Introduction

The data set consists of 271 homes sampled with three water lead contaminant values at designated time points. The lead content is in parts per billion (ppb). Additionally, some location data is given about each home.

To get started, read in the flint.csv file using function read_csv().

library(tidyverse)
flint <- read_csv("flint.csv")

Let’s preview the data with function glimpse()

glimpse(flint)
Observations: 813
Variables: 5
$ id   <dbl> 1, 2, 4, 5, 6, 7, 8, 9, 12, 13, 15, 16, 17, 18, 19, 20, 21,…
$ zip  <dbl> 48504, 48507, 48504, 48507, 48505, 48507, 48507, 48503, 485…
$ ward <dbl> 6, 9, 1, 8, 3, 9, 9, 5, 9, 3, 9, 5, 2, 7, 9, 9, 5, 6, 2, 6,…
$ draw <chr> "first", "first", "first", "first", "first", "first", "firs…
$ lead <dbl> 0.344, 8.133, 1.111, 8.007, 1.951, 7.200, 40.630, 1.100, 10…
  • id: sample id number
  • zip: zip code in Flint as to the water sample’s location
  • ward: ward in Flint as to the water sample’s location
  • draw: water sample at one of three time points
  • lead: lead content in parts per billion

Analysis

Summary data

Part I

Let’s see how many samples were taken from each zip code.

flint %>%               # data
  group_by(zip) %>%     # perform a grouping by zip code
  count()               # count occurrences

Which zip code had the most samples drawn?

Part II

Next, let’s look at the mean and median lead contaminant values for each zip code and draw combination. We have eight zip codes and samples taken at three time points.

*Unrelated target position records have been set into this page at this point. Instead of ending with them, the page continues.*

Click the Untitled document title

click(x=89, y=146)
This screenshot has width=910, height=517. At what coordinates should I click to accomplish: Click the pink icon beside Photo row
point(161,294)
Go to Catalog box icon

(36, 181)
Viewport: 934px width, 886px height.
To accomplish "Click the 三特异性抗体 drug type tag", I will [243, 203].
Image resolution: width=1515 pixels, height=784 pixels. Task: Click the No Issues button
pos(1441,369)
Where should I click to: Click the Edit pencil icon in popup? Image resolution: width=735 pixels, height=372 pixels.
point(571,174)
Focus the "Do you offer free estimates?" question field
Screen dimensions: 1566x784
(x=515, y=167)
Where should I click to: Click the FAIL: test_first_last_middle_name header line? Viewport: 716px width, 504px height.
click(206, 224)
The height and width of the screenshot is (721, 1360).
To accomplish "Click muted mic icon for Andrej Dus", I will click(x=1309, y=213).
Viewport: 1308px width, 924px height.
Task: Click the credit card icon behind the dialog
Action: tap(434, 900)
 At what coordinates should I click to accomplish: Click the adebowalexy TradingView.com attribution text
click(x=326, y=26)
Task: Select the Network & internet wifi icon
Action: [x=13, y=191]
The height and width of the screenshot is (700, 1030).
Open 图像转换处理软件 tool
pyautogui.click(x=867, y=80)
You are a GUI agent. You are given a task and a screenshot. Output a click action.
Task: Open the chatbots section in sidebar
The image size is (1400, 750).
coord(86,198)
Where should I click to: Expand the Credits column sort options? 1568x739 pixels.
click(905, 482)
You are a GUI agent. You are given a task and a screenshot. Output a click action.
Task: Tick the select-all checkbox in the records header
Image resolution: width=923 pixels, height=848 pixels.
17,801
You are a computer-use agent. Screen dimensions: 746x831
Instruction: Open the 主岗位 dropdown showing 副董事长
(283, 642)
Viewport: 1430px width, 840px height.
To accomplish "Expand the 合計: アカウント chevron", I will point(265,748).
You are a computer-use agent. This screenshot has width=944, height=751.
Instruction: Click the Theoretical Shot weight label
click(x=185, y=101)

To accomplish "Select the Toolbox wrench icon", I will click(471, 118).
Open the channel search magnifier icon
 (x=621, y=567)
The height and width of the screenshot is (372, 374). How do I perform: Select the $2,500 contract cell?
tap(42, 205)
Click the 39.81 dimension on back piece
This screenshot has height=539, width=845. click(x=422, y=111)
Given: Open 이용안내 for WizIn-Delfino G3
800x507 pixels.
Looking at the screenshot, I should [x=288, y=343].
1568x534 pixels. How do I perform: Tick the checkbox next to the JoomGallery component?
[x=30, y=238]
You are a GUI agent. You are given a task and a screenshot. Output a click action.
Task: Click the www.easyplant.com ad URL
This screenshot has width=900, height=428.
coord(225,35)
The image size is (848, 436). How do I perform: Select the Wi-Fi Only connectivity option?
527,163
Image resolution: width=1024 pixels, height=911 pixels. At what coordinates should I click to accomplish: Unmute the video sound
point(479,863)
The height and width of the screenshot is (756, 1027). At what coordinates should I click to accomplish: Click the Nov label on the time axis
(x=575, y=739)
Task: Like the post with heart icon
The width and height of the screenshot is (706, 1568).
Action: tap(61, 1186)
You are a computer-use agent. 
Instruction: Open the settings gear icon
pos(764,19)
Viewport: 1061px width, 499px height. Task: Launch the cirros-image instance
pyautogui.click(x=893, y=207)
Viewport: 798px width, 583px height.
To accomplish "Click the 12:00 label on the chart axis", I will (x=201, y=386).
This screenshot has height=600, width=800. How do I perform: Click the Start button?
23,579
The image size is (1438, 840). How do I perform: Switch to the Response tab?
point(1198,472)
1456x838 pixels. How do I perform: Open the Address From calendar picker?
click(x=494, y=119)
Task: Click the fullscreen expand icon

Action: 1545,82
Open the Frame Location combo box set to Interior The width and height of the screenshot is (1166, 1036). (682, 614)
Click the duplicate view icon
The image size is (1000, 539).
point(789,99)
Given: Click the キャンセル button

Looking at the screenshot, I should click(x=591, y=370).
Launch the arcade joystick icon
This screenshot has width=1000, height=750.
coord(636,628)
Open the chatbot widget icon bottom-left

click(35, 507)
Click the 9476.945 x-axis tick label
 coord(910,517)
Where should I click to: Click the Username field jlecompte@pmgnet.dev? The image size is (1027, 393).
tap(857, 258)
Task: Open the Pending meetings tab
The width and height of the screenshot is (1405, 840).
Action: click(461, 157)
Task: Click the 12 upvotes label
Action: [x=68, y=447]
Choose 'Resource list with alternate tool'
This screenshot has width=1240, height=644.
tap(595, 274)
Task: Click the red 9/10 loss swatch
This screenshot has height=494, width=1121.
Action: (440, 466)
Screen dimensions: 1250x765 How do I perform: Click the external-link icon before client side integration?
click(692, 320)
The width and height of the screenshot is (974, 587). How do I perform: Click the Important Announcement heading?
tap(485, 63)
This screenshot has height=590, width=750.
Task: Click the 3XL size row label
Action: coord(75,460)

How many combinations do we have?

flint %>% 
  group_by(zip, draw) %>% 
  summarise(mean_pb = mean(lead))
flint %>% 
  group_by(zip, draw) %>% 
  summarise(median_pb = median(lead))

How many rows are in each of two above data frames?

Part III

Modify the code below to compute the mean and median lead contaminant values for zip code 48503 at the first draw. What should you put in for draw == "-----"? Don’t forget to uncomment the second line of code.

flint %>% 
  # filter(zip == 48503, draw == "-----") %>% 
  summarise(mean_pb = mean(lead),
            median_pb = median(lead))

Visualizations

Let’s make some plots, where we will focus on zip codes 48503, 48504, 48505, 48506, and 48507. We will restrict our attention to samples with lead values less than 1,000 ppb.

flint_focus <- flint %>% 
  filter(zip %in% 48503:48507, lead < 1000)

Below are side-by-side box plots for the three flushing times in each of the five zip codes considered. Add x and y labels; add a title by inserting title = "title_name" inside the labs() function.

ggplot(data = flint_focus, aes(x = factor(zip), y = lead)) +
  geom_boxplot(aes(fill = factor(draw))) +
  labs(x = "--------", y = "--------", fill = "Flushing time") +
  scale_fill_discrete(breaks = c("first", "second", "third"),
                      labels = c("0 (sec)", "45 (sec)", "120 (sec)")) +
  coord_flip() +
  theme_bw()

Add labels for x, y, a title, and subtitle to the code below to update the corresponding plot.

ggplot(data = flint_focus, aes(x = factor(zip), y = lead)) +
  geom_boxplot(aes(fill = factor(draw))) + 
  labs(x = "--------", y = "--------", fill = "Flushing time",
       subtitle = "--------") +
  scale_fill_discrete(breaks = c("first", "second", "third"),
                      labels = c("0 (sec)", "45 (sec)", "120 (sec)")) +
  coord_flip(ylim = c(0, 50)) +
  theme_bw()

What is the difference between the two plots?

References

  1. Langkjaer-Bain, R. (2017), The murky tale of Flint’s deceptive water data. Significance, 14: 16-21.